Thursday, October 22, 2009

In the hot seat



I was trying to recall broadcast class from seven years earlier, trying to conjure my professional on-air voice. But for once I was not the one asking the questions; I was the one being interviewed. Some students had asked me to be a guest on the evening student broadcast over the school loudspeakers.

I stood in a cramped closet-sized room attached to the art building, inside just a couple of receivers and microphones and a fan in the corner. I leaned against the wall in the tight space with three senior students surrounding me and jabbing microphones in my face after each question.

I knew all of the students. One was my student in a senior 1 class. His English name was John. The other two were senior 2 students who had shown me around the city when I first arrived. Rachel was an outgoing, confident girl whose English was the best of all three. I had given the other girl her English name only hours before. Pippi after the children’s book character. The Chinese student Pippi was short and skinny with hesitating English.

John, Rachel and Pippi asked me how students could improve their English (speak more English, listen to more English, watch English TV and movies), where I had visited in China (Beijing, Shanghai, Hong Kong) and how much I knew about Chinese history, including the dynasties (very little).

I could hear my answers echoing overhead through the loudspeakers. My voice sounded distant and unfamiliar, like I was listening to someone else speaking.

So far the interview was a breeze. Then Rachel asked me, “Because China has 5,000 years of wonderful history, do you wish you lived here as a child?”

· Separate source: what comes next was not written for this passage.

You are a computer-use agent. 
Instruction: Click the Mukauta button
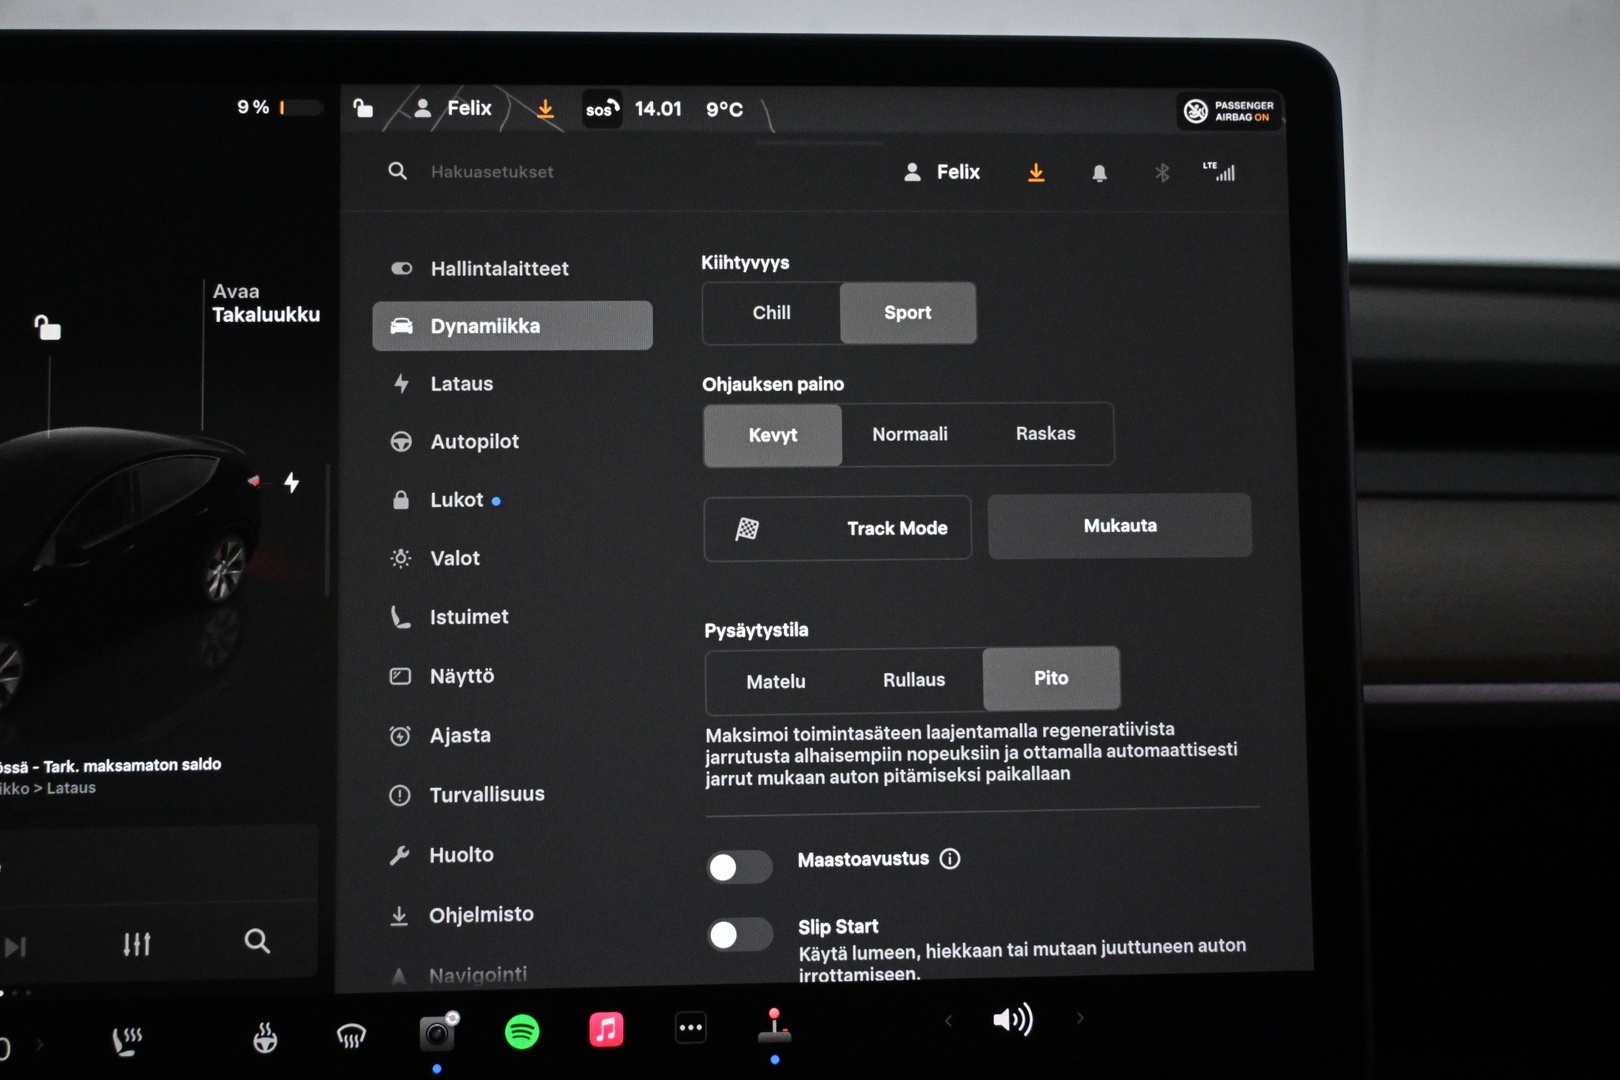(x=1119, y=526)
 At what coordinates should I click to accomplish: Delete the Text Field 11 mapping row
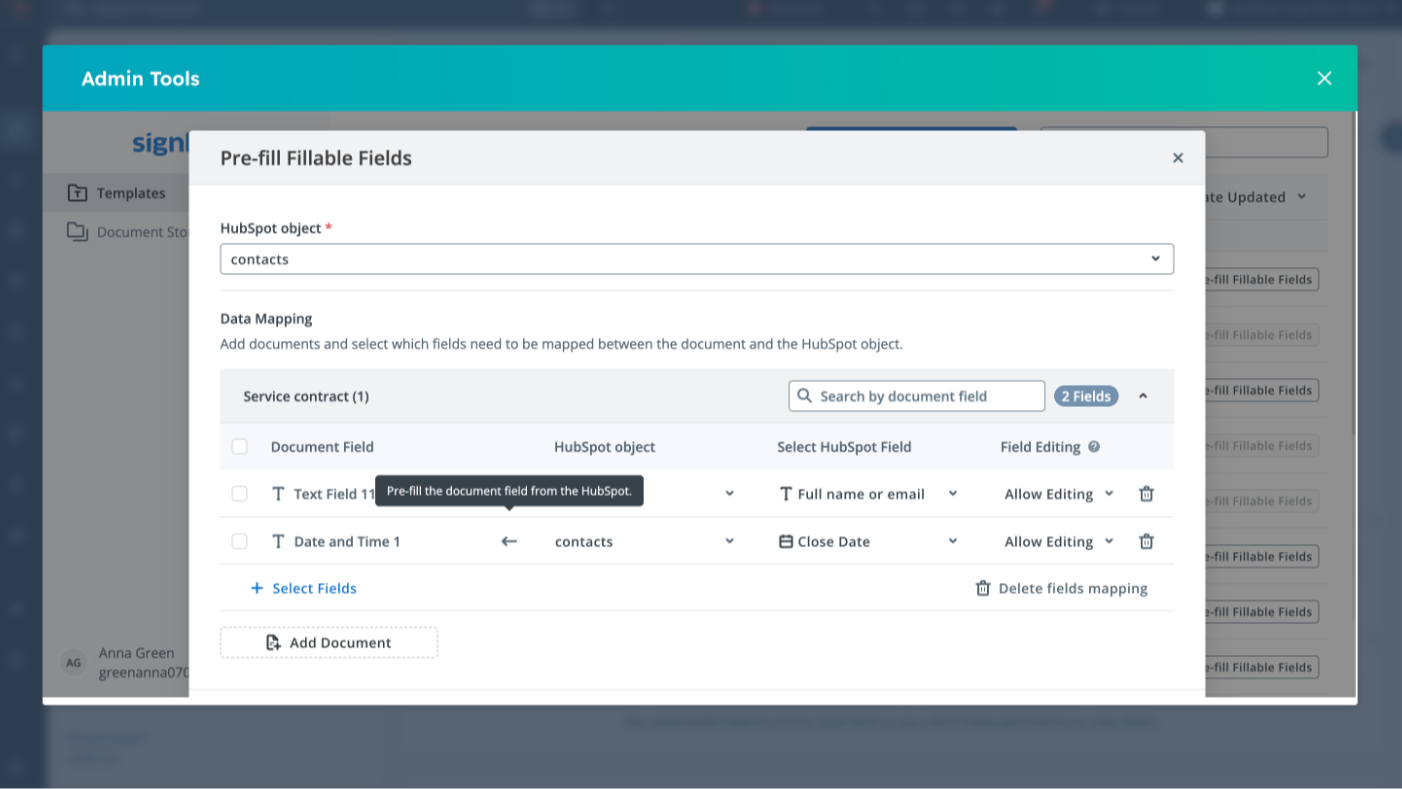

I fumbled a moment, then found my voice and said, “I feel lucky I could live in the United States as a child and now live in China as an adult.” It wasn’t the most thorough or elegant response, but as simple as that statement was, it is true.

The interview lasted 15 minutes. At the end, the producer, also a student, said thank you and handed me a lollipop.

I walked with the three students toward the senior classroom building where they had to report for self-study period. Rachel had told me before the interview that this was her last broadcast show.

“My parents want me to stop. They want me to study more,” she told me as we talked through the now-darkened campus.

“Oh, but you’re so good!” I said.

I thought of saying something more, telling her that she should keep doing something if she loves it, of encouraging her to not give up on her dream. But I fumbled again and this time didn’t find my voice. She was 15 and her parents wanted her to quit. So I just waved and smiled to them as they climbed the staircase to their classroom building.

1 comment:

  1. VERY WELL WRITTEN. YOUR POST SAID A LOT WITHOUT REALLY COMING OUT AND SAYING IT. BASICALLY: SOMETIMES DREAMS DIE HARD. HANG IN THERE YOUNG LADY. WE'RE REALLY CRAMPED IN OUR NEW OFFICE. TWO REPORTERS TO A CUBICLE AND ALL DEPARTMENTS ARE PRETTY MUCH IN ONE SPACE.